By Jeriaska . July 20, 2008 . 9:34am
When the musical score for Final Fantasy IV debuted in 1991, videogame audio was at a turning point in Japan. The game's inclusion of a theme of love attempted to approximate an emotional moment on the newly released 16-bit hardware. History suggests that composer Nobuo Uematsu pulled off the experiment. For many players the song remains a puller of heartstrings, suggesting that videogames have since been on their way toward maturing into an artistic medium with emotional resonances.
With the remake of Final Fantasy IV approaching for the Nintendo DS, it might be a good time to mention that three of Uematsu's longtime collaborators have joined the composer in updating the theme on live instruments. The maxi single "Tsuki no Akari – Final Fantasy IV Theme of Love" that was released in Japan includes an arrangement by Final Fantasy X's Junya Nakano, aided by synthesizer operator Hirosato Noda. The two have put their experience with electronic music to use in fashioning a theme of love manageable on the DS sound card.

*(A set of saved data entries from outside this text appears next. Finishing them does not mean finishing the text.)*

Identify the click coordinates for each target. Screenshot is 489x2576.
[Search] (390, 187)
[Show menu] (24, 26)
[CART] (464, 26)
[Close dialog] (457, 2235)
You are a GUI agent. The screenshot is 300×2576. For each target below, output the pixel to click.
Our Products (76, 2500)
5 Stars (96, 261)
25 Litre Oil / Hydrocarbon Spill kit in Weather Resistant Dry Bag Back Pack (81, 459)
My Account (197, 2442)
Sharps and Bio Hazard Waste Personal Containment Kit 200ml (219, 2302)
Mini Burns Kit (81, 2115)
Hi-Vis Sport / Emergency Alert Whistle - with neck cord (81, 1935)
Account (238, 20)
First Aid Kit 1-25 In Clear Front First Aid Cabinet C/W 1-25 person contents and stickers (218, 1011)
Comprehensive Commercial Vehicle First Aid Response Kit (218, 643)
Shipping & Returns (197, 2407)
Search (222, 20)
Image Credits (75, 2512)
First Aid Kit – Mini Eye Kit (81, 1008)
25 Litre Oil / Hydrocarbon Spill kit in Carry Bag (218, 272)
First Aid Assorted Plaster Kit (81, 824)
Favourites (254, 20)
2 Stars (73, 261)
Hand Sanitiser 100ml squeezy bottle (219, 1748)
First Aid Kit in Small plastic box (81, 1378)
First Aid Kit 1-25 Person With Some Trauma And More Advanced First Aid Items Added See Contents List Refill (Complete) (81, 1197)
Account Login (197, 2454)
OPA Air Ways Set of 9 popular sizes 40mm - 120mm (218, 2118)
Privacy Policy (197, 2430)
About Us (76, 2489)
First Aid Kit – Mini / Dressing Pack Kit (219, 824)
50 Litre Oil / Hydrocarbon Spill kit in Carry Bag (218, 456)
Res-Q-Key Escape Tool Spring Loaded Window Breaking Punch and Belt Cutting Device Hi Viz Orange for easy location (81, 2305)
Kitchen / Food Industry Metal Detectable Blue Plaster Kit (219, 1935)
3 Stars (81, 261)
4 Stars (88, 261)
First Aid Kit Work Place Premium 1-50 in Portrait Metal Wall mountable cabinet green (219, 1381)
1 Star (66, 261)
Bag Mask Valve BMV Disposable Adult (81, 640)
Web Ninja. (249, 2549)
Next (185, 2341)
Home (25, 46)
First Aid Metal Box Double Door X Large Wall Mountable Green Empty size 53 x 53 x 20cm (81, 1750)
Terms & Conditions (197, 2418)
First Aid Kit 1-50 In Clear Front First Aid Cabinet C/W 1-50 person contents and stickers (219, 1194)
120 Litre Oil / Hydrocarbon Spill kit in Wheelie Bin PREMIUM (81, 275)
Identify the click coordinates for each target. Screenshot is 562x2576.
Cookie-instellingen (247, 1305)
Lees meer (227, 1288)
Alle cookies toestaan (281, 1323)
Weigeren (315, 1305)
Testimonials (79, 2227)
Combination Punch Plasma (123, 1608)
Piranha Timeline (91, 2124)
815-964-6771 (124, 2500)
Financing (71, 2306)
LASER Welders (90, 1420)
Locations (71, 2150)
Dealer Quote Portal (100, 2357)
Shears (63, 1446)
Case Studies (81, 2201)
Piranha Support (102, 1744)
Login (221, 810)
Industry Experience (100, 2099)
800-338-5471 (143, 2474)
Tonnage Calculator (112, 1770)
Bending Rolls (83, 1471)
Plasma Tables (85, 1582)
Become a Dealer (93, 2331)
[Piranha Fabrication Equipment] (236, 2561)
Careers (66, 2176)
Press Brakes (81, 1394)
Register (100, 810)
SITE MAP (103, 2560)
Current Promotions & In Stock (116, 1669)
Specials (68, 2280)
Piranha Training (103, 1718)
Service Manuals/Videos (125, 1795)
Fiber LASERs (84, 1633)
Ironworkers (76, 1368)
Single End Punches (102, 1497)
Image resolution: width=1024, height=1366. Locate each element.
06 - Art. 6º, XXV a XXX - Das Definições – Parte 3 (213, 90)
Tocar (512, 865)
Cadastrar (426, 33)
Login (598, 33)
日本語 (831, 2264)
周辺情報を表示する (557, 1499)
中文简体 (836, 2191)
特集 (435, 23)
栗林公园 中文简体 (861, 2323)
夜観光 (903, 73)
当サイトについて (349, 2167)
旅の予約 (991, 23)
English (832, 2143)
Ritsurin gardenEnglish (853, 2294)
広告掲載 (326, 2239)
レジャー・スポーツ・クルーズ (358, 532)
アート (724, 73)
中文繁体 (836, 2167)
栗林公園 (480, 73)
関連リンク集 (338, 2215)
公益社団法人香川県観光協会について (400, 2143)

Kenichiro Fukui, keyboardist for the Black Mages Final Fantasy rock band, also arranged an orchestral version of the tune, using violins, cellos, and an ocarina. The lyrics for the vocal track, now called "Moonlight," have been penned by the original scenario writer Takashi Tokita. To find a vocalist for the new version of the Final Fantasy IV theme, Square Enix held a talent search drawing 800 applicants. A professed fan of the series, 25 year-old Megumi Ida was selected, and offered a remarkable performance imbued with feeling. The Hokkaido-born vocalist is featured in a music video on a DVD insert packed with the CD single, which can be viewed below. The video cuts between Ms. Ida's performance and computer-generated scenes of Cecil, Rosa, and Kain on a balcony of Baron Castle.